Давид же, словно чувствуя, что творится у меня на душе, решает полностью сломить мою волю. Не отрывая от меня взгляда, снимает с себя куртку с погонами майора и бросает ее на пол. Потом начинает медленно расстегивать пуговицы на форменной рубашке. С каждой секундой оголяя рельефный торс все больше и больше. Это сбивает с толку. А еще нагоняет новую волну паники. И предвкушения.

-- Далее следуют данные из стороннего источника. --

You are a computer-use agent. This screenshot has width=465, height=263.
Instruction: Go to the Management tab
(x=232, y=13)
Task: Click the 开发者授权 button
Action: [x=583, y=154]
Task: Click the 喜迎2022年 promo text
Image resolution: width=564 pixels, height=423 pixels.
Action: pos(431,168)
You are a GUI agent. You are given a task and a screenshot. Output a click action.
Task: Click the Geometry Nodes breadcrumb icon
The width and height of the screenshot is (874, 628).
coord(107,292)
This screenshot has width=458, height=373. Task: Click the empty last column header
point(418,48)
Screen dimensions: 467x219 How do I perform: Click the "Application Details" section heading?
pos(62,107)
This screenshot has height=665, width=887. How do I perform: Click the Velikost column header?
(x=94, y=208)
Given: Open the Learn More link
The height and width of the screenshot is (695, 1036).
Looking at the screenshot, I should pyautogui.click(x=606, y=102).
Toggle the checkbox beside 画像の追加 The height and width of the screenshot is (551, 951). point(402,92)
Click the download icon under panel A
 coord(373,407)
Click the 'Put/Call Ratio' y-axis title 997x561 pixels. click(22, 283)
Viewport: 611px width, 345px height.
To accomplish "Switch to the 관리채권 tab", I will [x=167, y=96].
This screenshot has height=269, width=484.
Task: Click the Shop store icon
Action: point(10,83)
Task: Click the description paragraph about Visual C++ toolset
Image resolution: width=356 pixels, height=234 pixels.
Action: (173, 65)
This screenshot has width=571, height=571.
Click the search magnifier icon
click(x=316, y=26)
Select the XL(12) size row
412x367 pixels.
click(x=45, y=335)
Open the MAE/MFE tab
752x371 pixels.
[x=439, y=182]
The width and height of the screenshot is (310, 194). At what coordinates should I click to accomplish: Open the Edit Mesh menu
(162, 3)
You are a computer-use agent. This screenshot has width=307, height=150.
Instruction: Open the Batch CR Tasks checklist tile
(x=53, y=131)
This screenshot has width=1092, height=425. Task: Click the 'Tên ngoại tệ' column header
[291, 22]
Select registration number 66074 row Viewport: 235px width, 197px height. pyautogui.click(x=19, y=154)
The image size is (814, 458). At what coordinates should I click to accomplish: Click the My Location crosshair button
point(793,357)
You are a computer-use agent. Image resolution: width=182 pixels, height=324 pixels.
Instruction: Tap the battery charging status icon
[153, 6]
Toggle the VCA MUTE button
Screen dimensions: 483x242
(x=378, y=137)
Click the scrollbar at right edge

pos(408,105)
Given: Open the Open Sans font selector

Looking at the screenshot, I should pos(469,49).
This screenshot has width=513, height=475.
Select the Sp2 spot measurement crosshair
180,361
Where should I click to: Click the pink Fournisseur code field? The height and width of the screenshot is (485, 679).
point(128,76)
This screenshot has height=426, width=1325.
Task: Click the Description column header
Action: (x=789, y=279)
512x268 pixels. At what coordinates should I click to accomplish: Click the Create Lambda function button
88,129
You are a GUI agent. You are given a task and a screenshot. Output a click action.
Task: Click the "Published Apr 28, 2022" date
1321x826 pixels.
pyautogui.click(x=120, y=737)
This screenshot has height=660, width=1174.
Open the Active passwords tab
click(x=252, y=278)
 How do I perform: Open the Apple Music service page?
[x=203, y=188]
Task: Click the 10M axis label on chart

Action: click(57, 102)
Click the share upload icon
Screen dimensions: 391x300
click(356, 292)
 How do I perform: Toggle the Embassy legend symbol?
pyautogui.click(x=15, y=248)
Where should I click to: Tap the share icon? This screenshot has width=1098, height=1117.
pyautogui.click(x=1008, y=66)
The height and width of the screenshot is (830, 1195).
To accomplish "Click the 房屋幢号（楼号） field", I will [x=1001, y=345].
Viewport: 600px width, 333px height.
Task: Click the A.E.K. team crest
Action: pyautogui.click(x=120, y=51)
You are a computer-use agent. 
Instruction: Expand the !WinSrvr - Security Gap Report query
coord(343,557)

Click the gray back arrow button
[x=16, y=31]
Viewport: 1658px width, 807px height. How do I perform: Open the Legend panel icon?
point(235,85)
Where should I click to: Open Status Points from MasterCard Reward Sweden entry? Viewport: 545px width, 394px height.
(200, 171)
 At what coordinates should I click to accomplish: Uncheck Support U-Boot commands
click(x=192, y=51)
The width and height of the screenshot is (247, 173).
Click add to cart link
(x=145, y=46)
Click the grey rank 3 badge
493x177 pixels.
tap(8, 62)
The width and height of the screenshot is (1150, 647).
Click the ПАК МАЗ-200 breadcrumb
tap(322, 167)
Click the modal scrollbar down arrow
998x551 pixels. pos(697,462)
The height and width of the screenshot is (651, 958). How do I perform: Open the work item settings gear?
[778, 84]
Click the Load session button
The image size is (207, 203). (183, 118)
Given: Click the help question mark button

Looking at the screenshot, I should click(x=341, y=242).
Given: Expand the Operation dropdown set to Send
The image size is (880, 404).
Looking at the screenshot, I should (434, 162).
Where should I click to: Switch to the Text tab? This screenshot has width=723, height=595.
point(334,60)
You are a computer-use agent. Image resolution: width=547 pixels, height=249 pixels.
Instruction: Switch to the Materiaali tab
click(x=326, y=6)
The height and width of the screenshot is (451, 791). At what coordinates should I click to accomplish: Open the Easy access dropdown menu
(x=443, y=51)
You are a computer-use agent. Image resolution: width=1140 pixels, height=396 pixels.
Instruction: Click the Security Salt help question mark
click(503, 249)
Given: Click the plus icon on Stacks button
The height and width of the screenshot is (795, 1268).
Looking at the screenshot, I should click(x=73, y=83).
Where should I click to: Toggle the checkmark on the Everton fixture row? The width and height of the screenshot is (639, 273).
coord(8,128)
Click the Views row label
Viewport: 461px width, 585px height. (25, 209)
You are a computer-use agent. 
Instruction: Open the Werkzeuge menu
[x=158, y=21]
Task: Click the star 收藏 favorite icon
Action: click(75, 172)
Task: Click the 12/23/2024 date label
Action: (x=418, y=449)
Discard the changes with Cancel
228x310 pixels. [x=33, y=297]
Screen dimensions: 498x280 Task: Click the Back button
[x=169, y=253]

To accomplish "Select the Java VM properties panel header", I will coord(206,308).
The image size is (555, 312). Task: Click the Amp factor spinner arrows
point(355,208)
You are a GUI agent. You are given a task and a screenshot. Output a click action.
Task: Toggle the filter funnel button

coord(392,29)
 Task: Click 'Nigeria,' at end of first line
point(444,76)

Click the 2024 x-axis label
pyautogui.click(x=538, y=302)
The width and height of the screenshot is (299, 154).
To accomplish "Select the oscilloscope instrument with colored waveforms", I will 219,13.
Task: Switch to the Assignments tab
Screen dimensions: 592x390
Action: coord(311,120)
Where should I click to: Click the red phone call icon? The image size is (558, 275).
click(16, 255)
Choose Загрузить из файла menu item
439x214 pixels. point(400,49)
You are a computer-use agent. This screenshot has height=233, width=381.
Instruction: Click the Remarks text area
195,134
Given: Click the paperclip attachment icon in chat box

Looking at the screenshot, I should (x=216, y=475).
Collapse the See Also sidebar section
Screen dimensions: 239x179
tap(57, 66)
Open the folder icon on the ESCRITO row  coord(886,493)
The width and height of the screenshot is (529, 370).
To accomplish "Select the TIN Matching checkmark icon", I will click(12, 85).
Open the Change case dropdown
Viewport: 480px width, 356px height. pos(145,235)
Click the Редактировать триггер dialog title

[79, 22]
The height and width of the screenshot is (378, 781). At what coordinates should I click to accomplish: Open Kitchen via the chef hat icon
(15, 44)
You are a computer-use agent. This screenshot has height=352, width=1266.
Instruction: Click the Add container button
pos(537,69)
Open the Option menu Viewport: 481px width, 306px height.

Тягучая сладость внизу живота не дает мне покоя. Предательски ноет, путая разум.
— Я пойду домой, — сглатывая собравшуюся слюну во рту, произношу я.
— Мы еще не закончили, Лера, — произносит Давид, наступая на меня.
Я делаю резкий вдох и забываю, как дышать. Пячусь назад.
— Ч-что… что ты делаешь? — испуганно вскрикиваю я, когда между нами остаются жалкие миллиметры. — Ты пьян, Давид. Иди проспись, мне домой пора. Отец будет волноваться.
Я замечаю, как в глазах Давида загорается гневный огонек.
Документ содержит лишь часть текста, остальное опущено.